Have PathRef<'a> be the thin pointer, but it also dereferences to a Path fat type which holds a [u8] slice. &Path is expected to be transient. (This is essentially the pattern my crates erasable and slice-dst exist to support, spelling PathRef as Thin<&Path>.)
Have Path be an opaque/extern type, and any actual functionality is done by "laundering" the pointer through exposed provenance via ptr2int2ptr casts (type_ascribe!(self, &Path) as *const Path as usize as *const PathHeader). Exposed provenance is angelic nondeterminism to use whichever previously exposed provenance works, and is mostly supported by Miri (though with a warning and not perfect support). This is essentially how bitvec gets away with its &BitSlice APIs.

As an overly simplified summary of the situation, SB is a reasonably good bet for the strictest dynamic borrow model Rust might formally adopt, and TB is much closer to the most permissive model that justifies the optimization properties Rust wants to maintain for references. (E.g. LLVM noalias, roughly C restrict; that active &mut don't alias other active pointers and that active & don't alias active writable pointers.) ↩︎

leddoo · July 25, 2023, 2:28pm

i just saw you added some more stuff, thanks!

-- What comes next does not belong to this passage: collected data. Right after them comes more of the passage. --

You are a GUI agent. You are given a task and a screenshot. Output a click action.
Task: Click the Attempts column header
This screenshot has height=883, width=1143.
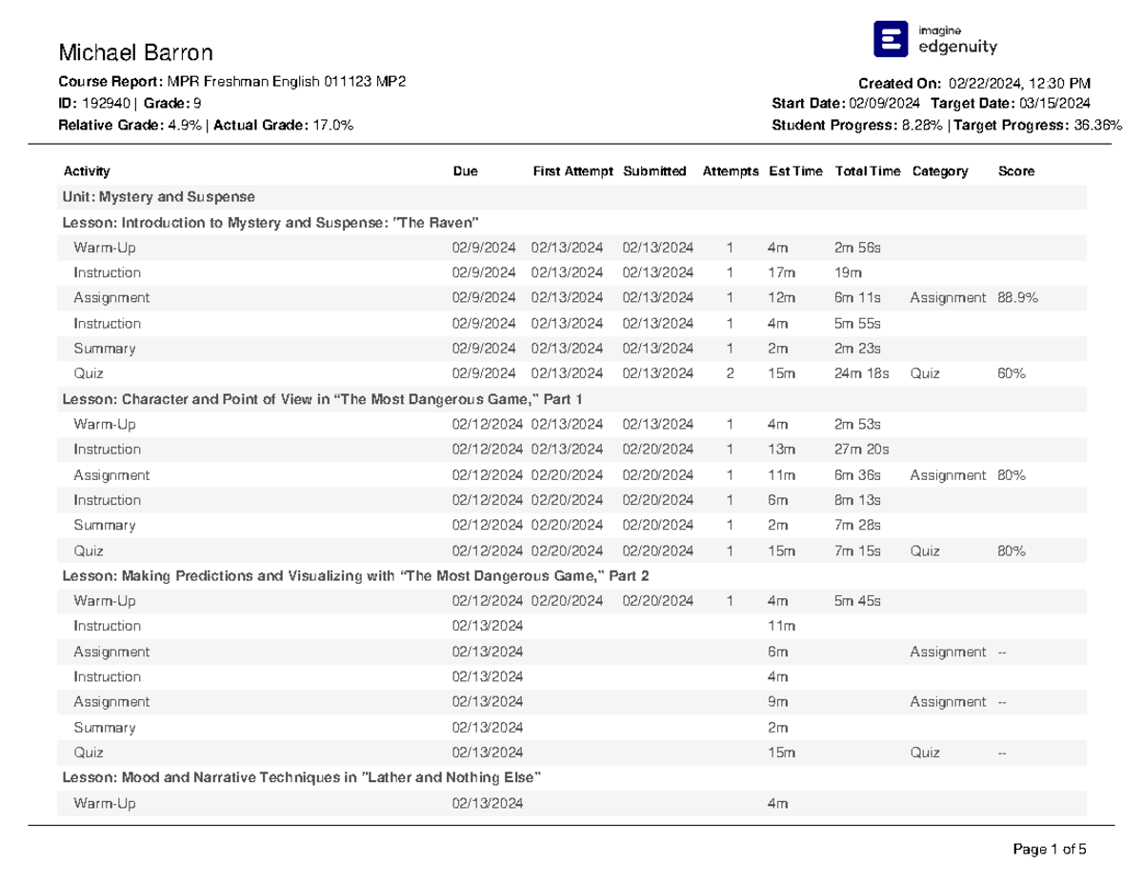tap(731, 171)
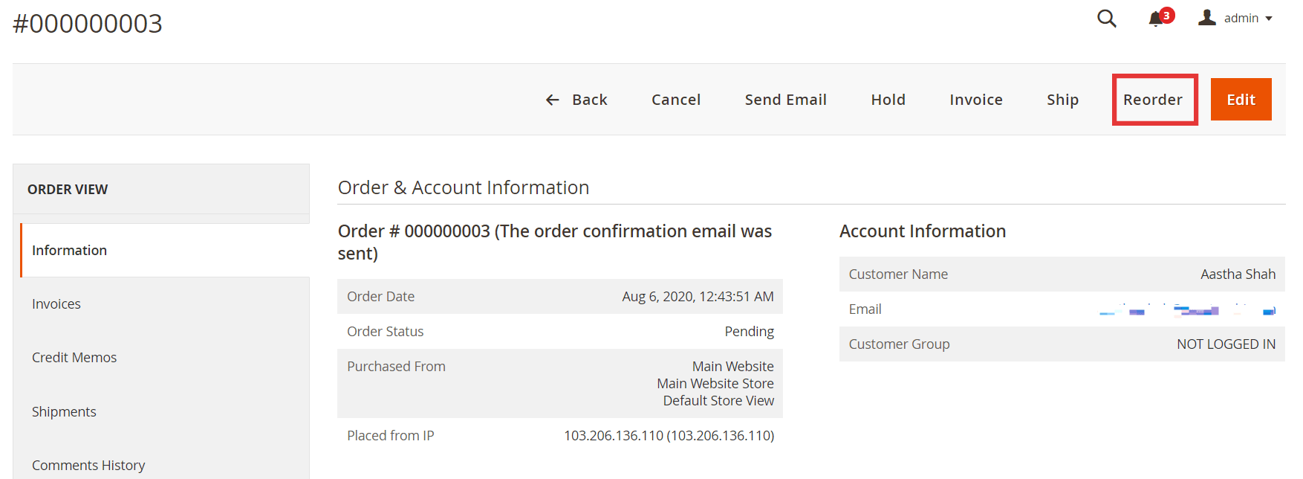1303x479 pixels.
Task: Create an Invoice for the order
Action: 975,99
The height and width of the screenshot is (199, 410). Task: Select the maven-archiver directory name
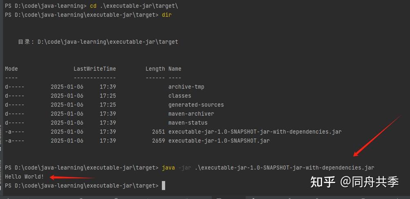pos(191,114)
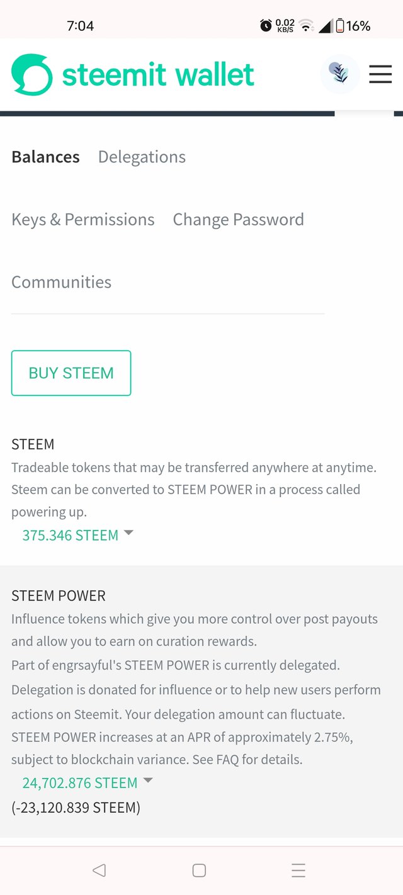Image resolution: width=403 pixels, height=895 pixels.
Task: Tap the Android back navigation triangle
Action: pos(99,870)
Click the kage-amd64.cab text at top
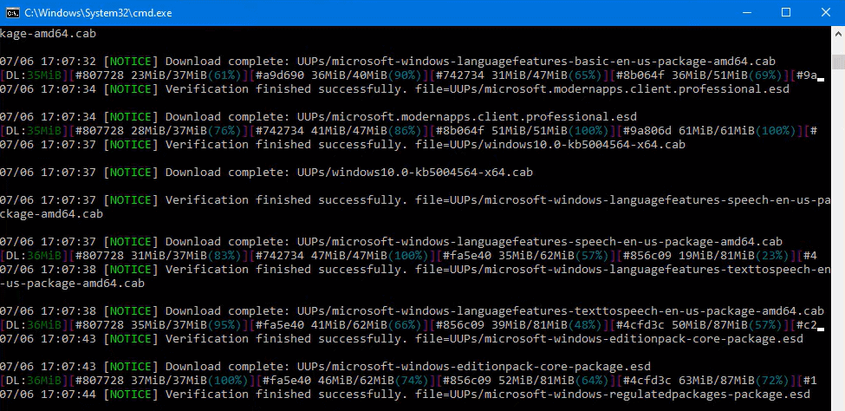Image resolution: width=845 pixels, height=411 pixels. (48, 34)
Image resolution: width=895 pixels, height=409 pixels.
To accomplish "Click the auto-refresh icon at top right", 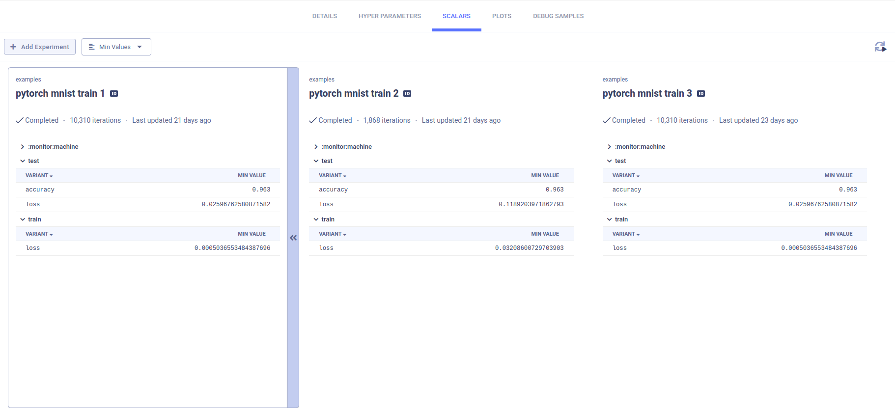I will point(880,47).
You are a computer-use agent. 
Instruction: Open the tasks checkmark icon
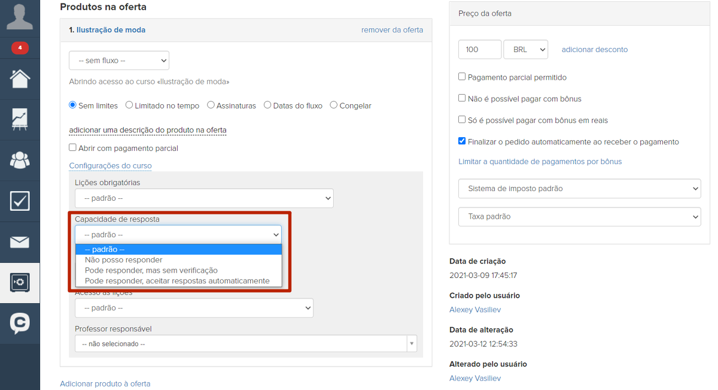coord(20,201)
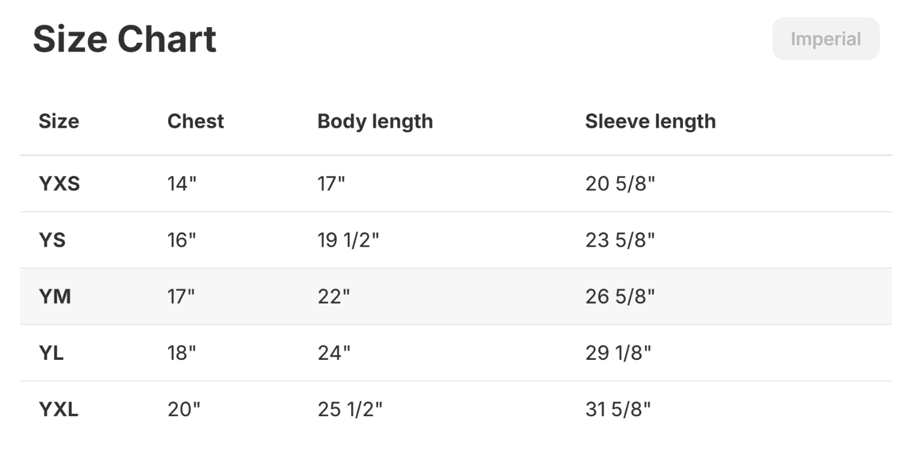Click the Size column header
The height and width of the screenshot is (470, 916).
click(x=59, y=121)
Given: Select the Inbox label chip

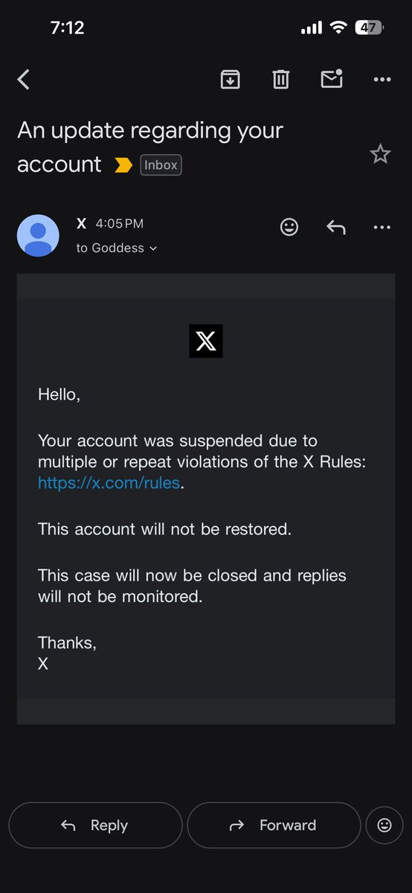Looking at the screenshot, I should coord(161,165).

though i'm not quite sure how it would apply to my case.

here's my setup:

// this owns the actual path data.
// (paths are immutable, this also implements `Arc` logic)
pub struct PathBuf<A: Alloc> {
    data: NonNull<PathHeader>,
    alloc: A,
}

// this is used by all the apis that take paths,
// so they don't have to be allocator generic, which would be annoying.
// this also implements all the path logic (like iteration), so it would be
// nice, if an owned `PathBuf` could deref to `Path`.
pub struct Path<'a> {
    data: NonNull<PathHeader>,
    phantom: PhantomData<&'a ()>,
}

i guess, i could use repr(C), so the pointers overlap, and then use that second type_ascribe magic thing to implement deref?